Les bourses du monde feront un rebond ou deux parce que ce monde financier est hors-sol, il spécule sur la dette. En gros, un état n'est pas un individu. Un état ne meurt pas comme un individu. A la marge, il peut disparaître après avoir été annexé par un autre. Il peut aussi disparaître sous les eaux dans le cas des états insulaires. Mais il est rare qu'il disparaisse. Un pays existe au-delà de toutes les générations d'hommes qui y vivent. En général. Il peut arriver comme en Tchécoslovaquie,  Yougoslavie, dans l'empire austro-hongrois ou en URSS qu'il se disloque en une myriade de petits pays, comme les Indes divisées en trois pays (Inde, Pakistan, Bungladesh), il peut devenir le fantôme de lui-même (Libye, Syrie...), il peut naître d'une situation historique (la création d'Israël ou la décolonisation par exemple). Mais globalement un pays a une durée de vie de loin supérieure à celle de plusieurs générations d'êtres humains. C'est le postulat des marchés financiers, des banques: on prête, à tour de bras, on vit des intérêts sur ce que l'on prête sur plusieurs années, plusieurs décennies. On spécule sur la dette. Le peuple lui paie. Le marché encaisse. Ce mécanisme va encore perdurer quelques temps. L'inertie d'une société est équivalente à celle d'un paquebot de millions de tonnes qui doit amorcer un freinage. Il lui faut des dizaines de kilomètres pour se mettre en point mort. La différence est majeure: le paquebot sur lequel nous sommes freine trop tard alors même qu'il se dirige droit sur le flanc d'une montagne côtière... Cette montagne dont je parlais qui vient d'être dynamitée. 
  • Un tsunami de misère. 
Le tsunami de misère qui est en train de s'abattre sur le monde s'ajoute à la misère qui existait déjà. La surpopulation mondiale, la démographie galopante, le réchauffement climatique, la digitalisation complète des process de production et l'extinction massive de la vie animale et végétale sont les autres facteurs favorisant l'effondrement complet de la montagne. Comme je le disais plus haut, c'est par paliers que cela se déroulera, et, à mon humble avis, ça se passera sur une décennie, peut-être un peu plus. J'écris une tétralogie appelée "Avant Extinction" depuis 2005. Le sous-titre est: 2033. Ce sont quatre romans prémonitoires, d'anticipation mais pas que. Cette production de romans est pléthorique depuis quelques années. Mon approche est bien plus philosophique, politique et spirituelle. La montagne sera totalement effondrée en 2033. Mais des êtres humains par millions, par milliards encore seront là, revenus pour beaucoup à l'état où vivaient leurs lointains ancêtres de la préhistoire.
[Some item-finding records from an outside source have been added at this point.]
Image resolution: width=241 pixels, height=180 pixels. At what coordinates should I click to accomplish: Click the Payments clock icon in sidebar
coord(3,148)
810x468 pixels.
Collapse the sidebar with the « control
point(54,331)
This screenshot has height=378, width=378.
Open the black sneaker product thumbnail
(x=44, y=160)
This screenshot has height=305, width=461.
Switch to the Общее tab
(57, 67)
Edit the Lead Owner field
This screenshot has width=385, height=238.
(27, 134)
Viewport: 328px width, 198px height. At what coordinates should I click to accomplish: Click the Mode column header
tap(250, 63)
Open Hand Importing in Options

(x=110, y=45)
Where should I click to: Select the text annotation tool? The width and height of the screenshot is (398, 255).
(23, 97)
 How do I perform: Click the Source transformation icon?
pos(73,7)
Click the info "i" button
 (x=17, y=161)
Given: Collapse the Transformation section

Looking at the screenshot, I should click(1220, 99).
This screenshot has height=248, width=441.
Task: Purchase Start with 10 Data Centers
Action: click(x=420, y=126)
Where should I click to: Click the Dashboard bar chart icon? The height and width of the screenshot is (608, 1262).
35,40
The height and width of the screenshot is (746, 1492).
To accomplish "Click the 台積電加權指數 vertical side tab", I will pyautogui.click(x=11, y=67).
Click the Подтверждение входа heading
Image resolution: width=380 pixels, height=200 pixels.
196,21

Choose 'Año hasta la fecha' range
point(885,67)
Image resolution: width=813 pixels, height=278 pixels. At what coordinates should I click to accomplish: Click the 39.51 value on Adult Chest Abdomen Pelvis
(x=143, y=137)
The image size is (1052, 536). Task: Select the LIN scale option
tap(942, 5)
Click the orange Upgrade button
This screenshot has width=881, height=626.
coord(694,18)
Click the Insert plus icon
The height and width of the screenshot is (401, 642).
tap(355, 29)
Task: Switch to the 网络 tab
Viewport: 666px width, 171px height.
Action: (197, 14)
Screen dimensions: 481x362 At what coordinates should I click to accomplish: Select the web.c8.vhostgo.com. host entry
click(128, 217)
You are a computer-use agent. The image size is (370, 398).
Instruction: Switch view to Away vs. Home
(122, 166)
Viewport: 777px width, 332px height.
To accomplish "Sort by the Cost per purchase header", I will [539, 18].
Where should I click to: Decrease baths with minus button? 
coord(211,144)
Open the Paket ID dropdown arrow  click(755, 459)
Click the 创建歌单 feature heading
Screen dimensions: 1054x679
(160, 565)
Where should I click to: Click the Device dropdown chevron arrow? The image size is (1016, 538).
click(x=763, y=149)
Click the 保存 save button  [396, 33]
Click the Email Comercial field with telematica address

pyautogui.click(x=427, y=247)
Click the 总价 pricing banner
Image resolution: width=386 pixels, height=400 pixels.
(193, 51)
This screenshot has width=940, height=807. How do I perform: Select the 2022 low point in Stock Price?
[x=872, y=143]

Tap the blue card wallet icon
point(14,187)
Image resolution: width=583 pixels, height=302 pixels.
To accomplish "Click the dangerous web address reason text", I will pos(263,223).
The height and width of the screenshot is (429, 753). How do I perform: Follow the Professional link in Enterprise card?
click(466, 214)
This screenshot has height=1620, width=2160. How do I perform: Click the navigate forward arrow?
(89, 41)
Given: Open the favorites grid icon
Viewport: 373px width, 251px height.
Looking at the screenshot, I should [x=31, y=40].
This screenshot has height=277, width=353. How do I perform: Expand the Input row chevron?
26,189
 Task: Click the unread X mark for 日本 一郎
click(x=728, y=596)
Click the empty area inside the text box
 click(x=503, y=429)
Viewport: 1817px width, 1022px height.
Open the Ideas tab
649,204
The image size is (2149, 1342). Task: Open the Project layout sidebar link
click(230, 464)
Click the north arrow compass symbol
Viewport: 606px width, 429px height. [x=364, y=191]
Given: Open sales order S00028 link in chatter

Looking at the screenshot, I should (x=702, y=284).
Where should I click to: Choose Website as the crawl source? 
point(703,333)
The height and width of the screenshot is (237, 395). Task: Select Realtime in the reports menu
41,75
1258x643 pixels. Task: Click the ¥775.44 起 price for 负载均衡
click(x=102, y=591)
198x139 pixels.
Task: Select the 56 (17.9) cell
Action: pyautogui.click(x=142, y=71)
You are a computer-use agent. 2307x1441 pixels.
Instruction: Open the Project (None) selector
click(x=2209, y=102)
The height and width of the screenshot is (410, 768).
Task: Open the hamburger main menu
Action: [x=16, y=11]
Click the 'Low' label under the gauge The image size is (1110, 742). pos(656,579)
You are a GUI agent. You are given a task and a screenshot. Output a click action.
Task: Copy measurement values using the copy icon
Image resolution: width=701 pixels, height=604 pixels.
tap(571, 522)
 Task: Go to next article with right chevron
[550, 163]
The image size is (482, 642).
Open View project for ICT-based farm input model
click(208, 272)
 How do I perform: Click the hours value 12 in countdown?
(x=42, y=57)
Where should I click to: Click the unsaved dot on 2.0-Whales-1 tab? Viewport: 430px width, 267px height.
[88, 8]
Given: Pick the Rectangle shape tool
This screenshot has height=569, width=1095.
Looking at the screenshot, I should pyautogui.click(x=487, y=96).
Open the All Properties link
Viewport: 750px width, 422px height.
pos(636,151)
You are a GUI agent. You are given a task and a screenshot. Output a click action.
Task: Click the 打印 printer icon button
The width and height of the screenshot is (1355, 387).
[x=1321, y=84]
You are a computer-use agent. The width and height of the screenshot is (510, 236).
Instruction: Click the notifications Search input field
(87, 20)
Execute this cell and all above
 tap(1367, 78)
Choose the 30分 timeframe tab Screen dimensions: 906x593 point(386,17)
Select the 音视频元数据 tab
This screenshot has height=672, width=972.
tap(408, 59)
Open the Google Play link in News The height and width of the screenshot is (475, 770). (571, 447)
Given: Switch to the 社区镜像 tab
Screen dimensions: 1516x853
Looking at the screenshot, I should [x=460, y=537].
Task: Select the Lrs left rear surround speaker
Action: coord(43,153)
L'extinction est d'abord celle de notre monde. L'Humanité survivra, pour une très faible partie d'entre elle, mais elle deviendra une espèce retournée à sa place dans la chaîne alimentaire globale. Virus, microbes, métastases s'attaqueront aux survivants. La médecine, sans les milliers de milliards de dollars sera réduite à sa plus simple définition. Nous ne serons plus de ce monde. Pour ma part, je considère que le réchauffement climatique, les catastrophes qui en découleront, l'extinction massive du vivant sur Terre et la sauvagerie de l'Homme achèveront les derniers dans un délais de quelques décennies. Je ne me projette pas dans ce futur-là. Celui qui m'intéresse, ces celui qui nous amènera dans un futur très très proche à souffrir, voir nos proches souffrir, mourir massivement : bien plus encore que lors de la Seconde Guerre Mondiale et toutes les guerres, toutes les crises, toutes les famines et disettes cumulées depuis 1945. 

Je ne ressens aucun plaisir à cette fin annoncée. Je ne ressens pas non plus de panique. J'ai simplement une crainte: devoir subir la férocité de ceux qui  forment une majorité écrasante dans le déni. Pour manger, pour sauver leur peau, ils deviendront ce qu'ils condamnent aujourd'hui: des criminels. Voleurs, assassins, violeurs, sanguinaires, etc. 

Bonne poursuite de confinement, cette drôle de paix qui va bientôt cesser. 

Docteur Tautaule, le rabat-joie du confinement.